10 Aug

On a recent trip to the city with my sister and our mom and dad, we dined at Pampano, an upscale Mexican restaurant.  The chef, Richard Sandoval, owns multiple restaurants of Mexican flavor, including Maya, which has locations in New York City, Los Angeles, and Dubai.  The chef may have a vast empire, and his food is decent.  However, my visit prompted me to think that his reign would be a little more successful if he cut back his borders. 

Once inside the restaurant, I was impressed with the design.  The lower floor is classy, as well as the upstairs, which evokes a Tommy Bahama photoshoot vibe.  The decor gave a beachy feel to the restaurant, and with some Tiki torches and an ocean, I could have been at a nice beach party on the gulf.  I suppose the frigid arctic blast also reminded me that I was certainly not in Mexico, but the accomodating staff did turn the fans down upon request. 

As far as the food, which to most people including myself is the most important aspect of a meal, I was not utterly distraught.  On the other hand, I was not inspired or completely satisfied.  A table portion of guacamole was a nice way to start the meal.  However, the large portion would lead one to believe, as far as I am concerned, that the following appetizer portions would at least match the quantity of guacamole divided up per person.  The concept of having a large “snack” before a meager first course is a smelly rat, because if you ask me, it is an easy and conspicuous way of cutting costs. 

My family and I were not excedingly hungry, so none of us ordered entrees.  While this is arguably the reason for our disappointment, a good restaurant should offer appetizers that are of equal caliber to the entrees.  We all shared a tasting of ceviches.  The portions were meager, but since it is something that the menu offers for a single diner, I’ll let that one slide.  However, the flavor sensations were less than perfect.  The mahi mahi ceviche was tender, but the curing liquid was reminiscent of inadequately flavored tomato juice, which was just salvaged by some fresh orange juice.  The tuna ceviche was nothing ground-breaking, and the halibut one was not balanced enough; the mango’s sweetness was not counteracted by enough savory flavor.  Overall, these dishes were pretty, but any Iron Chef freak knows that points for plating cannot salvage a dish that fails in flavor and ingenuity. 

After that, our appetizers were the lobster tacos; the blue cornmeal crusted oysters; the ensalada de espinaca; the tamale; the shrimp empeñadas; and the red snapper quesadillas.  As I mentioned previously, the portions were pretty small.  My dad’s tacos were miniscule, and the finely diced lobster stole all of the textural integrity from that ill-fated crustacean.  The salad was rather disappointing.  Its components were baby spinach, spicy pumpkin seeds, grapefruit segments, and some sad looking shaved jicama, carrots, and red onion.  I firmly believe that Chef Sandoval added this dim feature to the menu to show the world that he knew how to make grapefruit supremes.  The red snapper quesadillas were okay, but nothing awe-inspiring.

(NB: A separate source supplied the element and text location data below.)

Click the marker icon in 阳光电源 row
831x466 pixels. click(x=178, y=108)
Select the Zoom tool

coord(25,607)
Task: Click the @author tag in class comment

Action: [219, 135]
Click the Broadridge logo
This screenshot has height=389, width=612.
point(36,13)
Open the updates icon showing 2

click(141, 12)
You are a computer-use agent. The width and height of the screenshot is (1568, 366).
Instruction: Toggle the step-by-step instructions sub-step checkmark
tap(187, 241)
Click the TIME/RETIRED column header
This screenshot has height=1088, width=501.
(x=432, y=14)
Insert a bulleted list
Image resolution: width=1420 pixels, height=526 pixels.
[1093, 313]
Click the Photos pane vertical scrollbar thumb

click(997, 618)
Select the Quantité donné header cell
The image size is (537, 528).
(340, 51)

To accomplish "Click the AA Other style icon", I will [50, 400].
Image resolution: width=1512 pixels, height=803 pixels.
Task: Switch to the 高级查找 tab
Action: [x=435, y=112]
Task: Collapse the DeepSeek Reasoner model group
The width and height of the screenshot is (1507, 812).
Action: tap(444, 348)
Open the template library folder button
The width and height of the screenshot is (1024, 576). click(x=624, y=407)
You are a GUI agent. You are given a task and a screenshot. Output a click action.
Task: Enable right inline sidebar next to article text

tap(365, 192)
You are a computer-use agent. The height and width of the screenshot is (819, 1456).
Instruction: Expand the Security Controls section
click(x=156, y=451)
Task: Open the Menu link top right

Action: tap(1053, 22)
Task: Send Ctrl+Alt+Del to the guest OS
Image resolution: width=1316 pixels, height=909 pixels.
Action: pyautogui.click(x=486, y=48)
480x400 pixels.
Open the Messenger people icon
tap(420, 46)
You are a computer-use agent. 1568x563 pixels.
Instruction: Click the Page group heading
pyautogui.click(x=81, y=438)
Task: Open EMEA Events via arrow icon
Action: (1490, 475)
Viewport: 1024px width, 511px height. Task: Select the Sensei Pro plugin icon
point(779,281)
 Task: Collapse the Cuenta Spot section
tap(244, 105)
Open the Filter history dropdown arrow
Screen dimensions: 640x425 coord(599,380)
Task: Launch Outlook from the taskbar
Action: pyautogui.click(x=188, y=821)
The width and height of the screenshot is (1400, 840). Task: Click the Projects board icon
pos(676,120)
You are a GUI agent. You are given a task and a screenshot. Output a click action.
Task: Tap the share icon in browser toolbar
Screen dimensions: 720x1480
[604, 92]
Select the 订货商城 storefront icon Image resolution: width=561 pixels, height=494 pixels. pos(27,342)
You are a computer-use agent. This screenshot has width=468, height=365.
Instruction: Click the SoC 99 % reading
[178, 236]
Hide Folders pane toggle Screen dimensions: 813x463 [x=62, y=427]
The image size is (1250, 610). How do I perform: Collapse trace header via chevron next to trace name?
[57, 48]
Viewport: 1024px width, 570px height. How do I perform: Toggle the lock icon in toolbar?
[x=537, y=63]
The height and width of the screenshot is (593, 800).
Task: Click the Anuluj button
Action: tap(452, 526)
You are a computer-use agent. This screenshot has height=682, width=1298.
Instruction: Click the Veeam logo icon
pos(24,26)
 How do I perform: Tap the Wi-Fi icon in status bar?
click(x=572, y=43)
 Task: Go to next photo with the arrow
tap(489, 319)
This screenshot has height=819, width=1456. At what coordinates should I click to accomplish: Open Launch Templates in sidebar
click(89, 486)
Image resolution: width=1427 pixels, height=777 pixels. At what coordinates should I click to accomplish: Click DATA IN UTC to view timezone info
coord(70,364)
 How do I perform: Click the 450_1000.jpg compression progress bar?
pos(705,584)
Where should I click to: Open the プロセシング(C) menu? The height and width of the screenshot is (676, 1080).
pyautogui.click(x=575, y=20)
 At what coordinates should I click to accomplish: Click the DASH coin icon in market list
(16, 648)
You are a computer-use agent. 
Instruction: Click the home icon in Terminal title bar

Fortunately, a few dishes saved face for the restaurant.  The tamale, although a little dry on the outside, was accompanied by a creamy sauce that melded well with the spicier salsa component on the plate.  The goat cheese interior was quite delicious as well.  Perhaps my favorite dish was the blue cornmeal crusted oysters, which carried the sea with them.  The brininess of the bivalve was excellent with the goat cheese and the crispy exterior. 

For dessert, we had the natilla de cajeta, which was not bad but nothing special.  I would liken its spot on the menu to putting a mediocre standardized test score on a college application.  Maybe it won’t throw you into a bad light, but if you have little else going for you, it certainly won’t help. 

The small plates did not leave us empty, but the aforementioned guacamole had a prime role in our satiation, no doubt.  Perhaps the blow of an under-par meal could be softened by their above average and quite potent margaritas.  I wouldn’t know.  The designated driver is the wisest diner.